TASK REQUIREMENTS »
Reproduce the listing below with every occurrence of "GUI agent" renamed to "screen assistant". Keep all other text unchanged.

SUPPLIED RECORDS: Begin

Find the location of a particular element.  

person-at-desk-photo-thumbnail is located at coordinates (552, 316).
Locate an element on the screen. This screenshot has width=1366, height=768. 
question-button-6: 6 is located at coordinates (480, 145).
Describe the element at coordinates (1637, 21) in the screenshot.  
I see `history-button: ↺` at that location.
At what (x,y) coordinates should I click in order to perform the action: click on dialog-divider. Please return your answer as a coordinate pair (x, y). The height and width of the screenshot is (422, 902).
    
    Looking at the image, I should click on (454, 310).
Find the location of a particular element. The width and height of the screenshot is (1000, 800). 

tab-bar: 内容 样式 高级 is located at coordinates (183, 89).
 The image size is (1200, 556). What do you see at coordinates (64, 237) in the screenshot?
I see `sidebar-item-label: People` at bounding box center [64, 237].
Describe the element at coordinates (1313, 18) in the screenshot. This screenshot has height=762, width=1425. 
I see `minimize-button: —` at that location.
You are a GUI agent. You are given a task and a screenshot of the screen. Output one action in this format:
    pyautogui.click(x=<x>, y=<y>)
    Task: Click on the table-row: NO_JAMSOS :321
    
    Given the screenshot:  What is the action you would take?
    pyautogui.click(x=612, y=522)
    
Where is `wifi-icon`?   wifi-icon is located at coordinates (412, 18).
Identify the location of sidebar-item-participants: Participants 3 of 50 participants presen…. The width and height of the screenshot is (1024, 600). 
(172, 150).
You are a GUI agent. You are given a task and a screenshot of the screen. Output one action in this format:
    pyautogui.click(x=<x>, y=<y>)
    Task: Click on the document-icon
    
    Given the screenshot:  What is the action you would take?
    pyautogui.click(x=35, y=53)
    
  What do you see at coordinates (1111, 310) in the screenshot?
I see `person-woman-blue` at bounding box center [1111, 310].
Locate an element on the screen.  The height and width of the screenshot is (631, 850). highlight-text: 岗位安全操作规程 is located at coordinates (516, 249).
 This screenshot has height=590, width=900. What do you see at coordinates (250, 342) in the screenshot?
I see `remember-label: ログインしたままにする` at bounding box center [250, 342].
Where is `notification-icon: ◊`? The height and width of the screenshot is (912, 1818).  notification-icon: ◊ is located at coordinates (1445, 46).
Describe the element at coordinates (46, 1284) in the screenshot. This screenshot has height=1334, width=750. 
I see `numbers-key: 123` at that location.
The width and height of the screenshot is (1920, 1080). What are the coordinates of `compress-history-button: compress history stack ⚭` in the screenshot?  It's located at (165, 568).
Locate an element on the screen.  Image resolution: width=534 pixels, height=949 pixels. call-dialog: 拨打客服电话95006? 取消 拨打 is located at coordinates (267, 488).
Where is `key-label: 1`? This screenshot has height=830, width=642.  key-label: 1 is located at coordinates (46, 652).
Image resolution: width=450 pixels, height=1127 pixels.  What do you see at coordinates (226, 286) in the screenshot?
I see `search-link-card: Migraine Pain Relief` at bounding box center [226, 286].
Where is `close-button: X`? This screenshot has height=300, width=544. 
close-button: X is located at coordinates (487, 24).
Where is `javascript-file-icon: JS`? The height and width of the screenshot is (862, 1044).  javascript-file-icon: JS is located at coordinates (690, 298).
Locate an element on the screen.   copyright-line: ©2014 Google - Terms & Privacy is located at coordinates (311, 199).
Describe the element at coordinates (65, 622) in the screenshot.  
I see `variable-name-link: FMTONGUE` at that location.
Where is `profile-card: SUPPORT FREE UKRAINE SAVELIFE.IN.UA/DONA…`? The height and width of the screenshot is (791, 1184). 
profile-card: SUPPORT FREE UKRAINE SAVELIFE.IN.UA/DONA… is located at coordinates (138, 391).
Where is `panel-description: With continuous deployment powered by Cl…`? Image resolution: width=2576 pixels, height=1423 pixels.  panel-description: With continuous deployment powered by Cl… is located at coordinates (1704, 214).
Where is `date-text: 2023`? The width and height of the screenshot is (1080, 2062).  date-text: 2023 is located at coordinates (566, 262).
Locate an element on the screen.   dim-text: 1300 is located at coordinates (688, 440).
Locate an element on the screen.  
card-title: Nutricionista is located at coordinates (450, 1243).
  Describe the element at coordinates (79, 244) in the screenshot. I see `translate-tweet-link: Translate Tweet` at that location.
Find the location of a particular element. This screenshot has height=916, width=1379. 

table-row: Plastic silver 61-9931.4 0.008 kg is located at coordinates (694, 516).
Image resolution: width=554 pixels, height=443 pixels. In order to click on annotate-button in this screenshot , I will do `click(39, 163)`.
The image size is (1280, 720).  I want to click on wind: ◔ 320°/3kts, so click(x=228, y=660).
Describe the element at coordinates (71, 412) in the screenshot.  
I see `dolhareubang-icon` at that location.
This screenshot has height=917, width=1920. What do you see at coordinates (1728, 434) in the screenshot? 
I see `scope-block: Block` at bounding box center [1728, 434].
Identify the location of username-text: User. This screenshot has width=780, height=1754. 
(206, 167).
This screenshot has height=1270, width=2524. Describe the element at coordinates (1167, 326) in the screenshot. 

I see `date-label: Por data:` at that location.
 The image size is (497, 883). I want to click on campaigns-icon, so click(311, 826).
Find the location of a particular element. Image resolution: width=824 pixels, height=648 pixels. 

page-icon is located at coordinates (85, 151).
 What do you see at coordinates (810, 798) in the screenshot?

SUPPLIED RECORDS: End

ANSWER TO THIS TASK »
Find the location of a particular element.  

person-at-desk-photo-thumbnail is located at coordinates (552, 316).
Locate an element on the screen. This screenshot has width=1366, height=768. 
question-button-6: 6 is located at coordinates (480, 145).
Describe the element at coordinates (1637, 21) in the screenshot.  
I see `history-button: ↺` at that location.
At what (x,y) coordinates should I click in order to perform the action: click on dialog-divider. Please return your answer as a coordinate pair (x, y). The height and width of the screenshot is (422, 902).
    
    Looking at the image, I should click on (454, 310).
Find the location of a particular element. The width and height of the screenshot is (1000, 800). 

tab-bar: 内容 样式 高级 is located at coordinates (183, 89).
 The image size is (1200, 556). What do you see at coordinates (64, 237) in the screenshot?
I see `sidebar-item-label: People` at bounding box center [64, 237].
Describe the element at coordinates (1313, 18) in the screenshot. This screenshot has height=762, width=1425. 
I see `minimize-button: —` at that location.
You are a screen assistant. You are given a task and a screenshot of the screen. Output one action in this format:
    pyautogui.click(x=<x>, y=<y>)
    Task: Click on the table-row: NO_JAMSOS :321
    
    Given the screenshot:  What is the action you would take?
    pyautogui.click(x=612, y=522)
    
Where is `wifi-icon`?   wifi-icon is located at coordinates (412, 18).
Identify the location of sidebar-item-participants: Participants 3 of 50 participants presen…. The width and height of the screenshot is (1024, 600). 
(172, 150).
You are a screen assistant. You are given a task and a screenshot of the screen. Output one action in this format:
    pyautogui.click(x=<x>, y=<y>)
    Task: Click on the document-icon
    
    Given the screenshot:  What is the action you would take?
    pyautogui.click(x=35, y=53)
    
  What do you see at coordinates (1111, 310) in the screenshot?
I see `person-woman-blue` at bounding box center [1111, 310].
Locate an element on the screen.  The height and width of the screenshot is (631, 850). highlight-text: 岗位安全操作规程 is located at coordinates (516, 249).
 This screenshot has height=590, width=900. What do you see at coordinates (250, 342) in the screenshot?
I see `remember-label: ログインしたままにする` at bounding box center [250, 342].
Where is `notification-icon: ◊`? The height and width of the screenshot is (912, 1818).  notification-icon: ◊ is located at coordinates (1445, 46).
Describe the element at coordinates (46, 1284) in the screenshot. This screenshot has height=1334, width=750. 
I see `numbers-key: 123` at that location.
The width and height of the screenshot is (1920, 1080). What are the coordinates of `compress-history-button: compress history stack ⚭` in the screenshot?  It's located at (165, 568).
Locate an element on the screen.  Image resolution: width=534 pixels, height=949 pixels. call-dialog: 拨打客服电话95006? 取消 拨打 is located at coordinates (267, 488).
Where is `key-label: 1`? This screenshot has height=830, width=642.  key-label: 1 is located at coordinates (46, 652).
Image resolution: width=450 pixels, height=1127 pixels.  What do you see at coordinates (226, 286) in the screenshot?
I see `search-link-card: Migraine Pain Relief` at bounding box center [226, 286].
Where is `close-button: X`? This screenshot has height=300, width=544. 
close-button: X is located at coordinates (487, 24).
Where is `javascript-file-icon: JS`? The height and width of the screenshot is (862, 1044).  javascript-file-icon: JS is located at coordinates (690, 298).
Locate an element on the screen.   copyright-line: ©2014 Google - Terms & Privacy is located at coordinates (311, 199).
Describe the element at coordinates (65, 622) in the screenshot.  
I see `variable-name-link: FMTONGUE` at that location.
Where is `profile-card: SUPPORT FREE UKRAINE SAVELIFE.IN.UA/DONA…`? The height and width of the screenshot is (791, 1184). 
profile-card: SUPPORT FREE UKRAINE SAVELIFE.IN.UA/DONA… is located at coordinates (138, 391).
Where is `panel-description: With continuous deployment powered by Cl…`? Image resolution: width=2576 pixels, height=1423 pixels.  panel-description: With continuous deployment powered by Cl… is located at coordinates (1704, 214).
Where is `date-text: 2023`? The width and height of the screenshot is (1080, 2062).  date-text: 2023 is located at coordinates (566, 262).
Locate an element on the screen.   dim-text: 1300 is located at coordinates (688, 440).
Locate an element on the screen.  
card-title: Nutricionista is located at coordinates (450, 1243).
  Describe the element at coordinates (79, 244) in the screenshot. I see `translate-tweet-link: Translate Tweet` at that location.
Find the location of a particular element. This screenshot has height=916, width=1379. 

table-row: Plastic silver 61-9931.4 0.008 kg is located at coordinates (694, 516).
Image resolution: width=554 pixels, height=443 pixels. In order to click on annotate-button in this screenshot , I will do `click(39, 163)`.
The image size is (1280, 720).  I want to click on wind: ◔ 320°/3kts, so click(x=228, y=660).
Describe the element at coordinates (71, 412) in the screenshot.  
I see `dolhareubang-icon` at that location.
This screenshot has height=917, width=1920. What do you see at coordinates (1728, 434) in the screenshot? 
I see `scope-block: Block` at bounding box center [1728, 434].
Identify the location of username-text: User. This screenshot has width=780, height=1754. 
(206, 167).
This screenshot has height=1270, width=2524. Describe the element at coordinates (1167, 326) in the screenshot. 

I see `date-label: Por data:` at that location.
 The image size is (497, 883). I want to click on campaigns-icon, so click(311, 826).
Find the location of a particular element. Image resolution: width=824 pixels, height=648 pixels. 

page-icon is located at coordinates (85, 151).
 What do you see at coordinates (810, 798) in the screenshot?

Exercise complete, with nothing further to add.